Robert tomó la palabra.

—Esta bien. Aunque me duela dejaros aquí, podemos tratar de huir. ¿Estás de acuerdo, Klara? —dijo esto dirigiéndose a ella. La muchacha asintió levemente con la cabeza sin decir ni una palabra—. Las fuerzas aéreas polacas se intentan reagrupar en Rumanía. Sé que está más lejos, pero creo que sería una puerta de escape; aunque difícil, más segura pues el sur estará menos vigilado que los puertos del mar. Podríamos traspasar las montañas del sur. La zona checoslovaca no es muy ancha.

—Bien. El problema es salir de aquí esta misma noche —dijo Wladek lentamente. —Se inclinó hacia Robert y Klara y, como en un tono confidencial, empezó a hablarles—: En cada encrucijada de calles, pegado a la acera hay un registro de alcantarilla. No va a ser fácil abrirlo, pues muchas de estas entradas seguro que llevan mucho tiempo cerradas y es muy posible que, sin las herramientas adecuadas, no se puedan abrir. ¿Tenéis algún tipo de palancas metálicas o algo parecido?

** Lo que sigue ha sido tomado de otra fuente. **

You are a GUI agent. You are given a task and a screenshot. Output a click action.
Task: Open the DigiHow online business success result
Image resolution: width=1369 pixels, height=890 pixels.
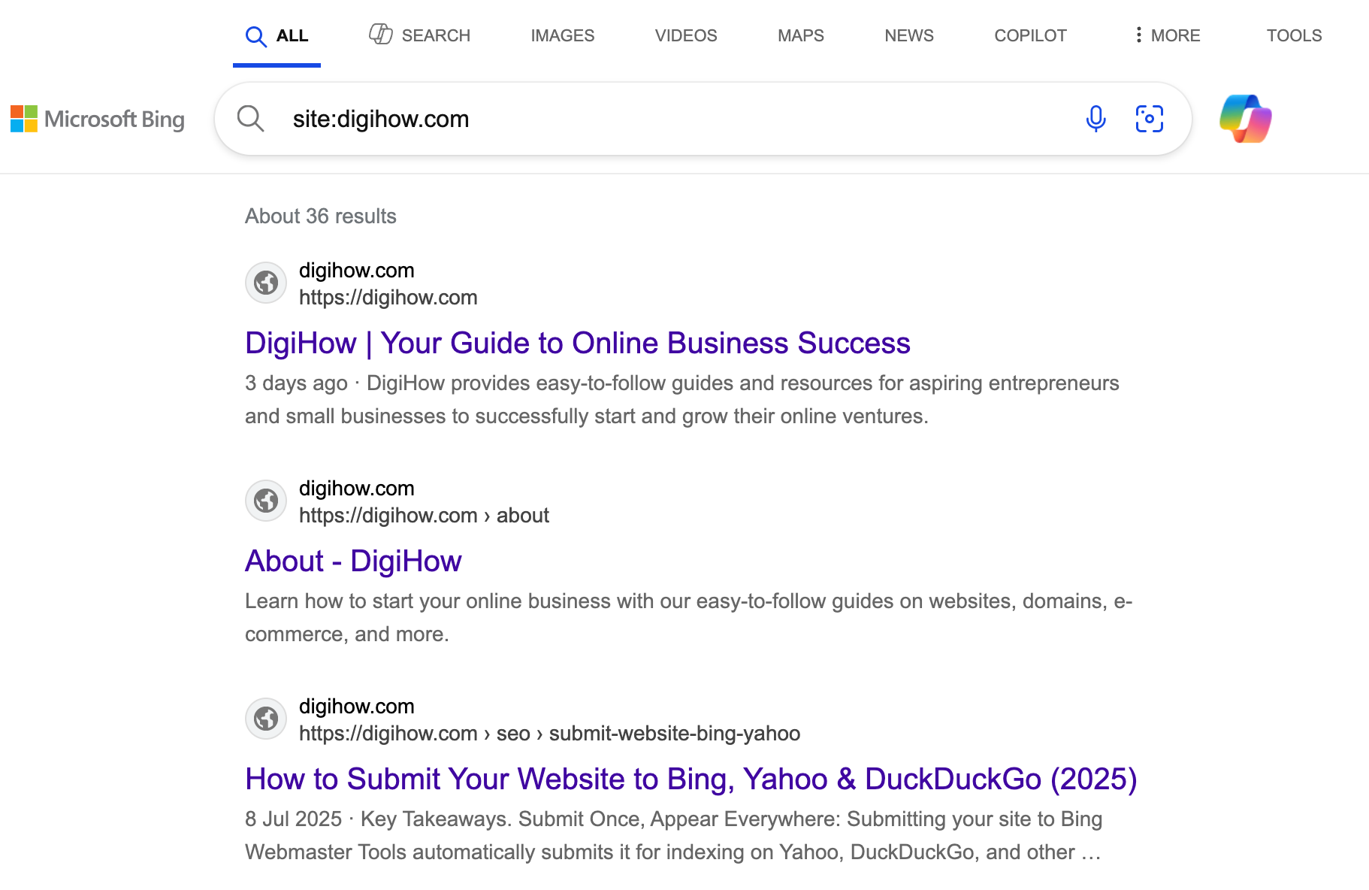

Dijo esta última frase, mirando a los restos del piano por cuyos costados sobresalían algunos elementos de la estructura interna hechos de hierro.

—En el sótano. En el taller sí tengo ganzúas o palancas que nos pueden servir — dijo Isaac.

—Estupendo —respondió Wladek.

—Vale pero… una vez dentro de las alcantarillas, ¿qué hacemos? —preguntó Robert—. ¿Cómo nos orientamos? ¿Tienes algún mapa o algo parecido, un plano...?

Wladek se quedó pensativo. Todos guardaban silencio.

—Desgraciadamente no tengo aquí ningún diseño de la disposición de las galerías. No me puedo acordar de cómo están distribuidas. He estado muchas veces debajo del subsuelo de esta ciudad, pero reconozco que es algo complicado… ¡Ya sé, tengo la solución! —Todos se sumieron en un silencio expectante—. Las aguas residuales se canalizan por galerías no muy grandes, pero que van juntándose unas a otras hasta desembocar en grandes túneles de tamaño considerable. Todo el sistema acaba desaguando al río. Lo que tenéis que hacer es seguir la corriente de agua de las galerías, de los conductos. El agua va siempre cuesta abajo y es como un sistema, que siguiéndolo, os llevará hasta salir fuera, a la orilla del Vístula.